Three features are very prominent among the Konyak.We can discuss these in the following way :
(1) Head -hunting : This custom of killing enemy and bringing the head was indicative of courage and pride in the past. The belief among our forefathers was that some magical power was there in the human skull. In the past, a heroic reception was accorded to a worrior who entered the village with the captured head of the enemy. The village-folk, men and women used to offer ceremonical reception to the hero. The skull was tied in the log drum and dance and merry-making continued throughout the night. A ceremonical fanfare was customary in the recent past. The young men and women in their respective morungs enjoyed such occasions in festival and merry-making. I quote from Haimendorf in his book The Naked Nagas : “The main importance of taking a head is not the glory of the war but the gain of the magical forces inherent in the skull”. The hang-over from such practice is noticed even now. You will sometimes find a man wearing brass heads round his neck. This practice is now as extinct as the dodo in Mauritius.
(2) TATTOOING : This is a kind of permanent dying. The skin of the body was perforated and some designs were drawn on the different parts of the body specially on the face, chin or bosom. The design-making was painful but the men and women in the past accepted it for it was something like a status symbol. But nowadays such practice is not any more found among the School and College children.
(3) The system of Morung : The word ‘Morung’ is Assamese in origin and it means ‘bachelor’s dormitories. According to Mr. Peal “The morung is a survival of the communal house from which private dwellings split off” and the purpose of the dormitory was, according to Mr. Shakespear ‘to prevent incest’. With the attainment of a particular age, of the boys and girls were sent to these institutes and they remained there till adulthood or till marriage. The youngfolk were trained in discipline, war--fare and art of dealing with an emergency. With the changing time, the importance of such institutes is losing ground but they still exist in a lesser extent.

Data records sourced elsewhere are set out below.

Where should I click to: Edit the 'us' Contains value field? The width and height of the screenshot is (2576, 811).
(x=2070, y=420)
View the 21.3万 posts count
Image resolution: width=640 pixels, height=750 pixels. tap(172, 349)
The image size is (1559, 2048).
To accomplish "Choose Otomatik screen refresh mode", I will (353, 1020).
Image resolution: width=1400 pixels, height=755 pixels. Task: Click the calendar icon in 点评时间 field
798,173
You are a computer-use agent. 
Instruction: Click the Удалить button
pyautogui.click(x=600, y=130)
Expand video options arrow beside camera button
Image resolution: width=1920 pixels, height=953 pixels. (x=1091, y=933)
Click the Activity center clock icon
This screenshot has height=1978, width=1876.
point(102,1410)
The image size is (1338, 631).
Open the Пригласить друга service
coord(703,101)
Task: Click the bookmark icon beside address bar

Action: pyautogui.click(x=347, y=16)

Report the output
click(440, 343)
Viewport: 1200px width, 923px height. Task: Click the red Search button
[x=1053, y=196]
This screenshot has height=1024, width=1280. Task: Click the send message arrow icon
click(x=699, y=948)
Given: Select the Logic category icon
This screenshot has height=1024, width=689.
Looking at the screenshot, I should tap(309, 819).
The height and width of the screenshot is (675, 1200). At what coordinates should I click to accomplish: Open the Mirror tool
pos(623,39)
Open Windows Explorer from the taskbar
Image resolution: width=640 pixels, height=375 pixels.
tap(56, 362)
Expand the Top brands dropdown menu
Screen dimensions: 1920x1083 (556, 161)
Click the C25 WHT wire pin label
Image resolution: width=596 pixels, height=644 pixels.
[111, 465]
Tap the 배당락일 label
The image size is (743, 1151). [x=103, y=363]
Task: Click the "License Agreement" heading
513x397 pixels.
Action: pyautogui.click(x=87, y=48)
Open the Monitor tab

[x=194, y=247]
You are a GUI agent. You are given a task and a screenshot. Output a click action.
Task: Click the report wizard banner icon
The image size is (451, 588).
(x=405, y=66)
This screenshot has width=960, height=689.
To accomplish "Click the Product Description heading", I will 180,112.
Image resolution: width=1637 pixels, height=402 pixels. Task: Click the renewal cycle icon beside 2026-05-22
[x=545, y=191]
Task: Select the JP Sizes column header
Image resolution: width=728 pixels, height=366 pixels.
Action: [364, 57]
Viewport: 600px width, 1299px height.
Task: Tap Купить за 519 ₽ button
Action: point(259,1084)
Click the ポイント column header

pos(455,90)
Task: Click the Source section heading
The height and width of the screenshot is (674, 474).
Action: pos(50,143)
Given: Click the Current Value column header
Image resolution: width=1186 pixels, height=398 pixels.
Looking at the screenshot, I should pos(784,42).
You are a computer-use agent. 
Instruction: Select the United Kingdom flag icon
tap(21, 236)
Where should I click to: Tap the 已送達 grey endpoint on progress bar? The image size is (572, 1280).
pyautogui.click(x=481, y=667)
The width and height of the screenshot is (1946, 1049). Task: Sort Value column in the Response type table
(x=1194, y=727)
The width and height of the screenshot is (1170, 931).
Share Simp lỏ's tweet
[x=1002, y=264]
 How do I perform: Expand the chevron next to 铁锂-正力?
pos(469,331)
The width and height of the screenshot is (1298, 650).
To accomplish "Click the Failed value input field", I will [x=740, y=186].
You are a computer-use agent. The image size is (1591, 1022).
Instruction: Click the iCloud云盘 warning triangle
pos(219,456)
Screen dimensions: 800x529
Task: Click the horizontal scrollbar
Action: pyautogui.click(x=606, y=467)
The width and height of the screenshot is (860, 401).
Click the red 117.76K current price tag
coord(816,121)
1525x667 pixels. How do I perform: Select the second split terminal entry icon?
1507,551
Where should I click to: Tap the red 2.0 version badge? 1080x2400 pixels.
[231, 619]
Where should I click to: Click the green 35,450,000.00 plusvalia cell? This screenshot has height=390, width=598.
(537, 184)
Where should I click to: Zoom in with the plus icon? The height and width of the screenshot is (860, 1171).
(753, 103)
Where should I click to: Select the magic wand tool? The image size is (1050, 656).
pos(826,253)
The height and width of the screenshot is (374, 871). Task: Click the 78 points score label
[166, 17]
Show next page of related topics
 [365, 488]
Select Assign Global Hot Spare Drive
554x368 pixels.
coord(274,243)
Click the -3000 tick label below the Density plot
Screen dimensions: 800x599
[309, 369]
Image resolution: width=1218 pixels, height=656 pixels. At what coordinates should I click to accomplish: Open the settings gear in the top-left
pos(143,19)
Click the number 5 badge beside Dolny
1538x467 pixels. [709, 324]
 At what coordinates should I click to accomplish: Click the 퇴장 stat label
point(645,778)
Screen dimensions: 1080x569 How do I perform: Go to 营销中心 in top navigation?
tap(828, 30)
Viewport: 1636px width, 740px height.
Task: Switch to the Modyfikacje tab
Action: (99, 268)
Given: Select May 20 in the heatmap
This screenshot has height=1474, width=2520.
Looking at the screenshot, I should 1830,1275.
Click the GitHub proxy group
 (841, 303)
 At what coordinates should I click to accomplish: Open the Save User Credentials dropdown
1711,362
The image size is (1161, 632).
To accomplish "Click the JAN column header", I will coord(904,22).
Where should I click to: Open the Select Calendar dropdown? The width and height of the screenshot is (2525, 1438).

The most important festival among the Konyak is AolingMonyu which is celebrated in spring season and the occasion is related to the sowing of seeds. The feastival starts on 1st April and continues till the 6th April. Another festival called LaoLongmo is celebrated in August after the harvest.
Christianity entered in this area as late as in 1932. Under the benign influence of Christianity, there came a change in the mindset of the Konyak. Today 95% of the Konyak are Christians. The Konyak are hospitable, laborious and lovers of games and funs. KHALAP or the black tea is their favourite. They are expert in cane-craftsmanship. Other than Nagamese, the lingua-franca among different clans of the Konyak is the Wakching dialect. The present generation, however, has an inclination towards English which is the medium of instruction in School and college. The Konyak are intelligent and the spirit of give and take makes their life smooth, viable and inter-dependent. Here I quote from Haimendorf in order to emphasise the co-operative life of our people “A great house can be built in two or three days, for all clansmen and friends lend a hand, and are paid on completion by a lavish entertainment with much food and rice-beer..the Konyaks are born right -birds and they only begin really to wake up at midnight ..... to him the hours in the girls club are not wasted time and enjoyment is worth more than any material gain.”